Ese clasismo y racismo, por ejemplo, echa siempre la culpa al débil de sus desventuras: Que tienen tantos hijos porque son unos bárbaros incivilizados y que son pobres porque quieren. No se han puesto a pensar que la idea de tener tantos hijos para que los mantengan de viejos puede ser un cálculo económico que sustituye a la seguridad social que asegure una vejez sin morirse de hambre.
El trabajo digno, objetivo para esta década en buena parte del planeta y en especial en el continente americano, debe ser uno de los pilares de la sociedad en Guatemala y de cualquier estrategia de desarrollo. Tener garantizado al menos un salario mínimo, que contemple prestaciones laborales y seguridad social debe ser lo mínimo en dignidad y lo mínimo para que podamos esperar que los guatemaltecos y las guatemaltecas rindan al máximo y también puedan disfrutar de los beneficios de la prosperidad económica, en especial de la agroexportación, que genera una buena parte de los empleos y las utilidades en el campo, aunque vale la pena recordar que son las pequeñas y medianas empresas las que más empleo construyen, así como las responsables de otro porcentaje de las violaciones laborales, que se extienden al trabajo doméstico, pues justifican las desventajas para sacar provecho de sus trabajadores.
Guatemala tiene una tradición esclavista: desde la colonia, multiplicada con nuestro siglo XIX y el modelo de desarrollo agroexportador que convirtió al país en uno de los cinco más desiguales del planeta; uno con escasos y pésimos bienes públicos como educación, salud y seguridad social o salarios dignos para revertir esa desigualdad; y, no por casualidad, uno de los siete más violentos del mundo.
Educación gratuita y de calidad; salud gratuita y de calidad; transferencias condicionadas que rompan el ciclo de la pobreza; y seguridad social y prestaciones no son una receta inventada en este editorial. Es el camino por el que siguen transitando los países que se desarrollan a una velocidad mayor y con más equidad, con más dignidad, con sostenibilidad.
La seguridad social en Guatemala necesita de una reforma profunda, que la convierta en universal y permita, por ejemplo, que los trabajadores fuera de la formalidad o en desempleo puedan seguir cotizando.

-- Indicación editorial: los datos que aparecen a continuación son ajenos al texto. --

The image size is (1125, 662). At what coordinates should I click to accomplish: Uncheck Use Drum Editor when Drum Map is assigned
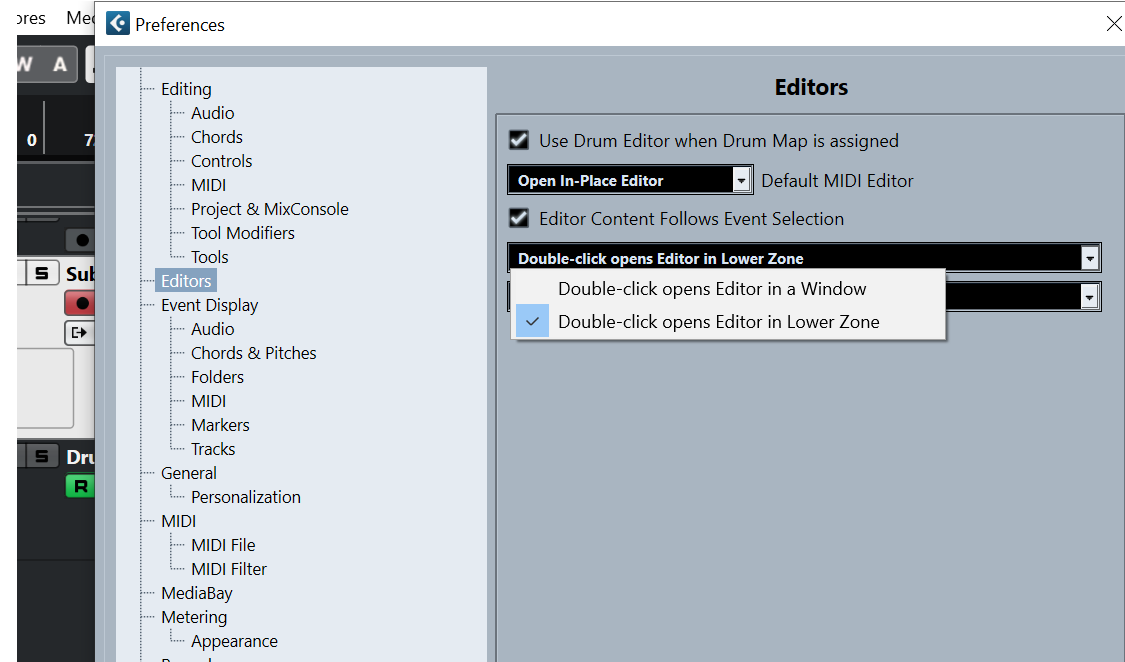tap(518, 140)
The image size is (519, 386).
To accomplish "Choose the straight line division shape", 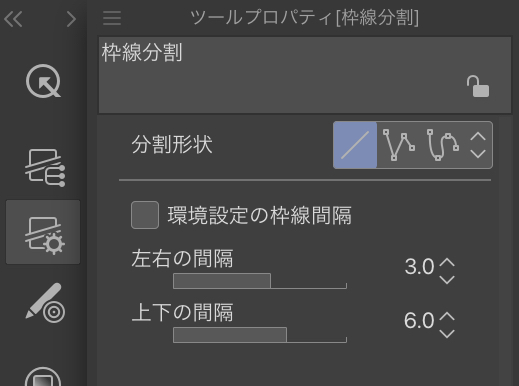I will 355,145.
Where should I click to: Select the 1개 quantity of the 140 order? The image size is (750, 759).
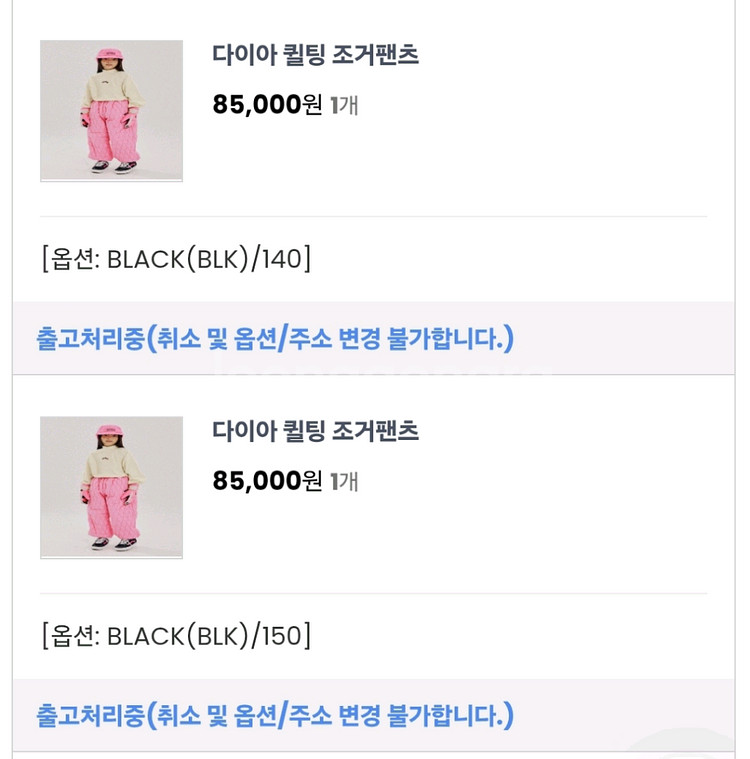pos(345,105)
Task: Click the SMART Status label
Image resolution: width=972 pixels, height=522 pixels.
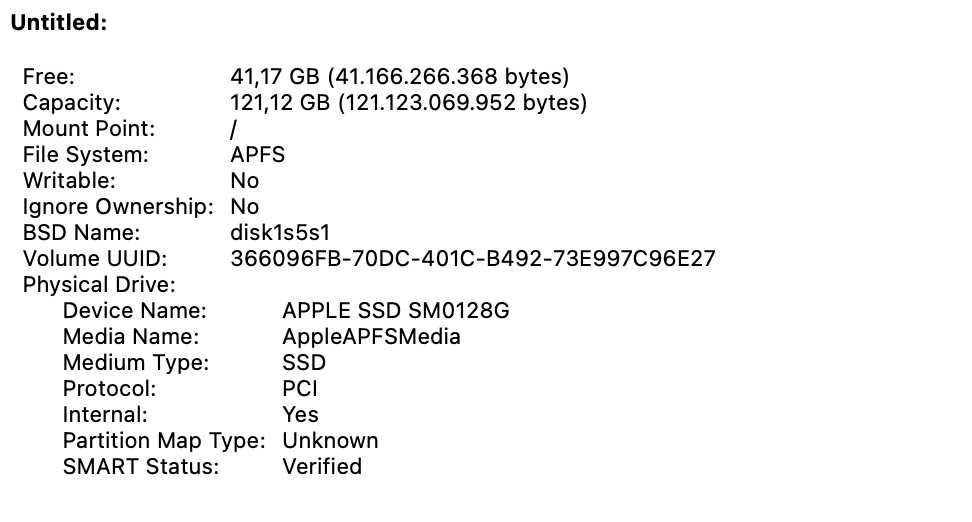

Después de 190 años como república, 25 años de democracia electoral y 15 años desde la firma de la paz, no podemos concebir el desarrollo sin dignidad en el trabajo. El nuevo gobierno, que tiene toda la intención de “hacer cambios profundos, no cosméticos”, en la sociedad y en el país, podría bien incluir el trabajo digno dentro de sus prioridades. Para lograrlo requiere de mucho y decidido esfuerzo para ir, paradójicamente, en contra de las creencias y prácticas de buena parte de la sociedad guatemalteca.